Le beau ne peut exister que parce que le laid existe et vice versa. Tant de beau est si laid et tant de laid resplendit de beauté sulfureuse et perturbante. C’est le sens du symbole du yin et du yang, cette complémentarité où dans la lumière l’ombre se tapit lorsque dans l’ombre la lumière guette.
Penser le monde uniquement lumineux est une douce illusion et un mensonge qui ne tient pas compte de la vie et de la nature d’où nous sommes tous issus. L’expérience de la souffrance des ombres est ce qui exacerbe la joie et le bonheur. Comment les connaître sans avoir expérimenté leurs opposés ? Impossible !
Le passage de la lumière à l’ombre et de l’ombre à la lumière, tel le roulement du temps entre nuit et jour est mouvement et vie.

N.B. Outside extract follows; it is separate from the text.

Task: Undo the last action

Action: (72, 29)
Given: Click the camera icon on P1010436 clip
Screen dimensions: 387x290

Le stupre, la luxure, le vice font bouger les lignes et les frontières, ils mettent en vie, ils excitent, ils font vibrer. Doux moments chaotiques succédant à la paix de l’âme que l’on recherche souvent. Comment donc ressentir la paix lorsque nous n’avons pas goûté au chaos, et que cette paix serait triste et chiante si le chaos ne venait pas nous chatouiller les sens et nous plonger de temps en temps dans le noir.

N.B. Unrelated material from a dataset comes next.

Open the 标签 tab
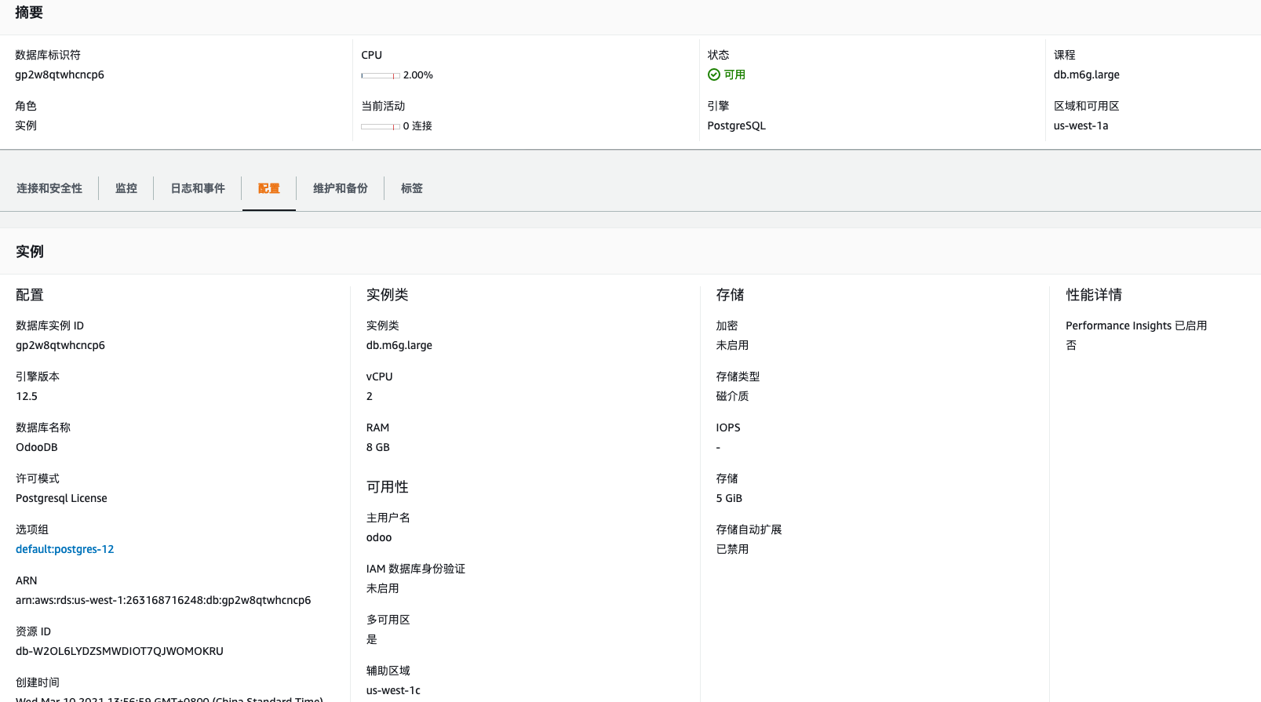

Le champ du développement personnel voudrait nous pousser vers un bien-être affranchi de toute souffrance. Quelle absurdité ! Tout travail sérieux devrait nous amener à embrasser nos ombres, à aller à leurs rencontres pour reconnaître nos démons et les embrasser afin de nous vautrer dans leur fange au gré de nos désirs et plaisirs. Aucune honte à avoir, c’est la vie, nous sommes tous ange et démon.

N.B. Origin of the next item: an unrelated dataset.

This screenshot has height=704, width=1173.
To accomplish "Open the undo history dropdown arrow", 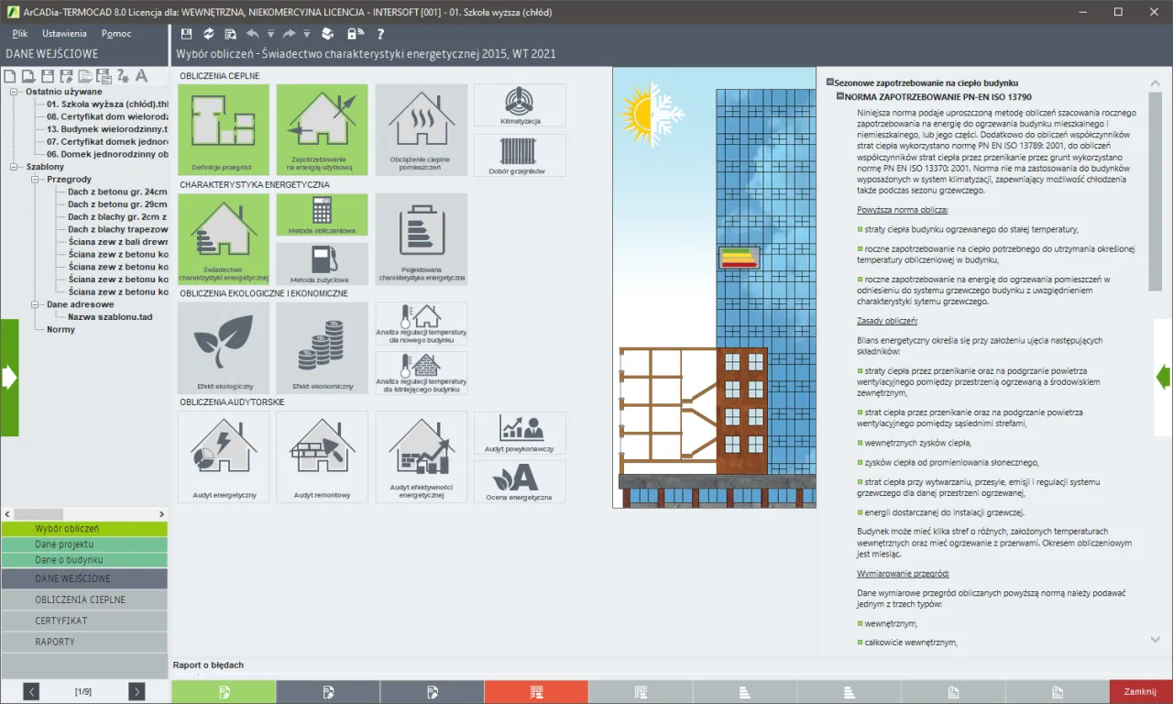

Plonger au fond de notre noirceur, descendre dans notre enfer intérieur, aussi difficile et douloureux que ça puisse être, est toujours bénéfique. C'est se laisser dévaster par un ouragan dont les vents violents nettoient tout sur leur passage, nous permettant d'aller nous confronter à nous-mêmes, de nous sentir bien vivant en découvrant le pire dont nous pourrions être capables, ce délice des sens que, par souci social, nous ne nous autorisons pas souvent à vivre. Ensuite, tout est une question de préférence et de choix à assumer : le laisser vivre ou le laisser là, tapi en nous, au cas où… Une fois pleinement vivant en nous, à nous donc de choisir à quelle facette nous donnerons préférence : l’ange ou le démon, sachant que les anges ne sont pas toujours si bons que ça et que les démons pas toujours si mauvais. C’est si jouissif pour certains de faire du mal en faisant du bien et si délicat pour d’autres de faire du mal pour faire du bien.
Notre dualité singulière est ce qui nous fait... et quelle est belle ! L’accueillir et la vivre c’est accepter de perturber, de déranger, c’est ne pas se laisser végéter et mourir doucement dans cette morne norme que nos systèmes nous imposent pour mieux nous tenir et nous dominer.
Ange et démon nous sommes, ange et démon nous devrions vivre, laissant l’un ou l’autre s’exprimer en fonction des moments et des besoins.